ARTICLE INFORMATION

Author(s): K.M. Storetvedt
Publication: Journal of Palaeogeography
Reference: Volume 15, Issue 4, July 2026, 100384
KEYWORDS: Abiotic hydrocarbons | Black shale | Degassing Earth | Diamictite | Dolomite | Great unconformity | North Atlantic | Plate tectonic riddles

North Atlantic palaeogeography – An extended perspective

Abstract

In the mid-1950s, Alfred Wegener’s long-discarded drift hypothesis was revived by paleomagnetic studies, primarily by comparing results from Europe and North America, with interpretations that a decade later – with emphasis on the North Atlantic evolution, led to the plate tectonic (PT) revolution. But in their later years, the two iconic figures behind this upheaval – Keith Runcorn and John Tuzo Wilson – acknowledged that the sudden change around 1968 had been a complete mistake. Due to a combination of neglected facts and misinterpretation of crucial observations, an entirely new paradigm was needed, Tuzo Wilson (1992) argued. Therefore, it is of paramount importance to look at some of the central scientific problems of the North Atlantic that already existed when PT took root – and none of the critical problems have later been resolved. Based on published data and conclusions from numerous independent and diverse geophysical and geological studies, this paper summarizes the unsustainable situation and points towards a new coherent understanding. It is beyond doubt that the shallow transoceanic ridge – from Shetland to Greenland via Iceland – has variably thick continental crust making it senseless to talk about North Atlantic seafloor spreading. Moreover, along the Mid-Atlantic Ridge there is an abundance of ultramafic mantle rocks and Precambrian metamorphics, while fresh basalts are very rare. Thus, a paleomagnetic source rock for the linear marine magnetic anomalies – a crucial prerequisite for the seafloor spreading model – does seemingly not exist.

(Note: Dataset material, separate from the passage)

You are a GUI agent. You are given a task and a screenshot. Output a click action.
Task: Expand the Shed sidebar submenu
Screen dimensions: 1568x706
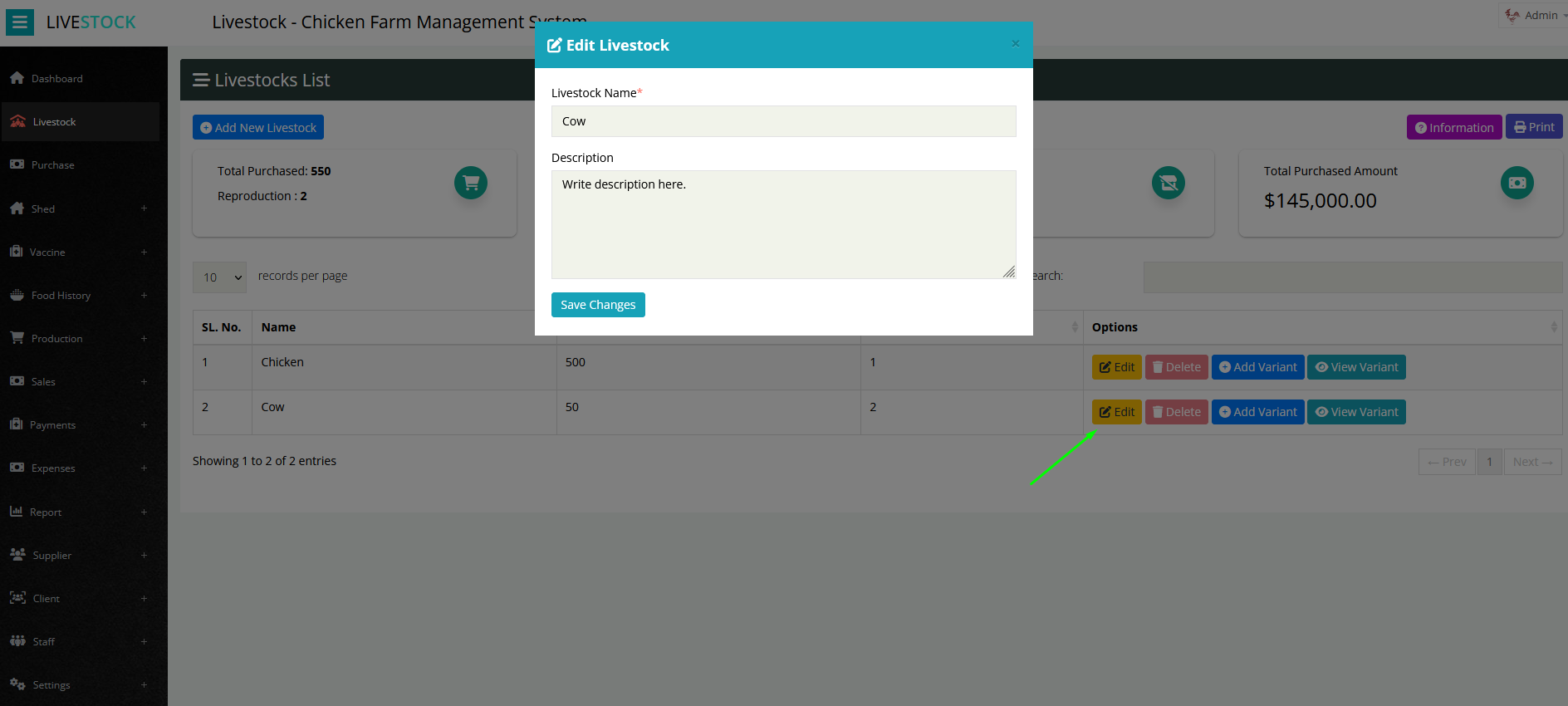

Deep-sea drilling in the North Atlantic and elsewhere has shown that the main sequence of deep-marine sediments is of Upper Mesozoic age. This means that the ocean basins must also be correspondingly young. Also, the large volume of the world’s oceans implies that the main volume of water emitted from the Earth’s interior have occurred in tandem with delamination of the crust – with associated isostatic subsidence of deep-sea basins. Progressive gravitative loss of the lower crust (thinning upwards) depends on it having become eclogitized, for which sufficient hydrous pressure apparently is required. The fact that the ocean basins, the bulk of seawater, and the varyingly thin deep-sea crust have late Mesozoic origins imply that surface conditions, crustal constitution and crustal thickness must have been completely different in pre-Mesozoic times. In this respect, modern geophysics and rock evidence suggest that the original pan-global crust must have been continental, and with the Cambro-Silurian higher life forms described as cosmopolitan, it follows that the early surface was relatively featureless and capped by a shallow continental sea of relatively warm water discharged from the mantle. Thus, the early Cambrian expulsion of virgin water flooded a Precambrian surface of weathered and loose blocks, giving rise to the Great Unconformity. Furthermore, the advancing pulse-like water supply with frontal accumulation of eroded rock debris is the likely explanation for the terminal Precambrian and Paleozoic diamictites on the North Atlantic continents and elsewhere in the world. With the assumed late Precambrian and Palaeozoic surface conditions, glaciation seems unlikely, even at palaeopolar latitudes. Therefore, the concept of a “Snowball Earth” is dismissed. The slow outgassing of the Earth and its associated episodic rotational changes can further be seen as providing the main dynamo-tectonic driving forces for Earth history. In that context, brief considerations of two unresolved phenomena –hydrocarbons and Upper Mesozoic metal-bearing black shales are discussed.